Beyond the initial reputational damage, re-hyphenation may extend to a gradual weakening of India’s normative influence in regional and global fora. Pakistan has already demonstrated its ability to shape outcomes even in fora where India holds strong standing. Most recently, the September SCO declaration acknowledges both the Pahalgam attack and the violence in Balochistan, framing Pakistan’s security concerns alongside India’s. This further complicates New Delhi’s claim to a distinct moral high ground on terrorism.

The U.S. validation of Pakistan’s security concerns via the designation of the BLA reflects not only greater U.S. receptivity to Pakistan’s stated positions, but also Islamabad’s opportunism at a time when states are reluctant to commit to long-term partnerships. To that end, Islamabad may intend to use its improved position to revive aspects of its Cold War–era triangular diplomacy, balancing between Washington and Beijing in ways that serve its own interests.
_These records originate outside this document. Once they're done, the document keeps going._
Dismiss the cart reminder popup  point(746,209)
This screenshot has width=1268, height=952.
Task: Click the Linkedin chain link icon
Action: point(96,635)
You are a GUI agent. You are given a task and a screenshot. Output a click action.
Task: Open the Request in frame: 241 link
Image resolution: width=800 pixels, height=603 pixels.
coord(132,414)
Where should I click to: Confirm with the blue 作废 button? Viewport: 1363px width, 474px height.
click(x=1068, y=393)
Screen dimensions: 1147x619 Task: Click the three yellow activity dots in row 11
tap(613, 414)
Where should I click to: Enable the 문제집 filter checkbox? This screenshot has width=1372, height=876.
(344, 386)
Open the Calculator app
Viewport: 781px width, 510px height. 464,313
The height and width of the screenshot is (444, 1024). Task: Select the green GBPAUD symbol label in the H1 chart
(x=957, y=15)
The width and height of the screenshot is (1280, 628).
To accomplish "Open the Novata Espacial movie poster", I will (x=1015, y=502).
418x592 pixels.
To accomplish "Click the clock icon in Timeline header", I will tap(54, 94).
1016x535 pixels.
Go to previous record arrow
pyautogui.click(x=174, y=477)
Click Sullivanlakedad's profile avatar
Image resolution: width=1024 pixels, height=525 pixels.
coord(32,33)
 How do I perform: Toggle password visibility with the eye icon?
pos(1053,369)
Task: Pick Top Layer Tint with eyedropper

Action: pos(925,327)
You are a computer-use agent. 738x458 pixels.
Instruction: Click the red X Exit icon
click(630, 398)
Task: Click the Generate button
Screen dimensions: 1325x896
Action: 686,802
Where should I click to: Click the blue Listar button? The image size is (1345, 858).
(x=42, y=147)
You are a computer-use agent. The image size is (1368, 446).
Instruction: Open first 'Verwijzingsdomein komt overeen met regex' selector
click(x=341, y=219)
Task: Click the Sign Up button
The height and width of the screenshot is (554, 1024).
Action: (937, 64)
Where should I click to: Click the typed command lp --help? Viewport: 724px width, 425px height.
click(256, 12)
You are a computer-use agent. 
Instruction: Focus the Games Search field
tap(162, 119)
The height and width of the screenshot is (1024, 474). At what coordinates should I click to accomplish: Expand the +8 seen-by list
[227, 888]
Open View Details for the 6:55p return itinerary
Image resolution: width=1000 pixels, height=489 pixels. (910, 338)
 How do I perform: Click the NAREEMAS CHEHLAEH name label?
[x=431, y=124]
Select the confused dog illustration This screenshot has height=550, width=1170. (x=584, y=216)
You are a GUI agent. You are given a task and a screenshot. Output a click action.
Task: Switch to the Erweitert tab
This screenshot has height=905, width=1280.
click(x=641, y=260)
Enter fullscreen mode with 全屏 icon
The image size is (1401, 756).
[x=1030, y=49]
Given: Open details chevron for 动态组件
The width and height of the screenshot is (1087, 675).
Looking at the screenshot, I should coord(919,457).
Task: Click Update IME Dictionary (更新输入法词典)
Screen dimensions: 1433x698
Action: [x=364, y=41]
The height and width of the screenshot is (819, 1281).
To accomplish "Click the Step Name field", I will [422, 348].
Beijing’s aversion to the BLA is absolute, after all, and Washington may not object to weakening a group targeting Chinese nationals if doing so also advances counterterrorism objectives and preserves its own prospective access to natural resources in the region. This potential alignment could further stymie India’s attempts to set its narrative regarding security and terrorism in its immediate neighborhood.

Future Fault Lines

Pakistan will almost certainly seek to capitalize on its successes so far. It may press the issue of terrorism in Balochistan in bilateral and multilateral arenas, perhaps even pursuing a UN designation to tighten the group’s financing. The designation also buttresses Islamabad’s counter-insurgency narrative at home, casting Balochistan operations as part of a globally sanctioned fight against terrorism, while bolstering its standing in oversight bodies like the Financial Action Task Force.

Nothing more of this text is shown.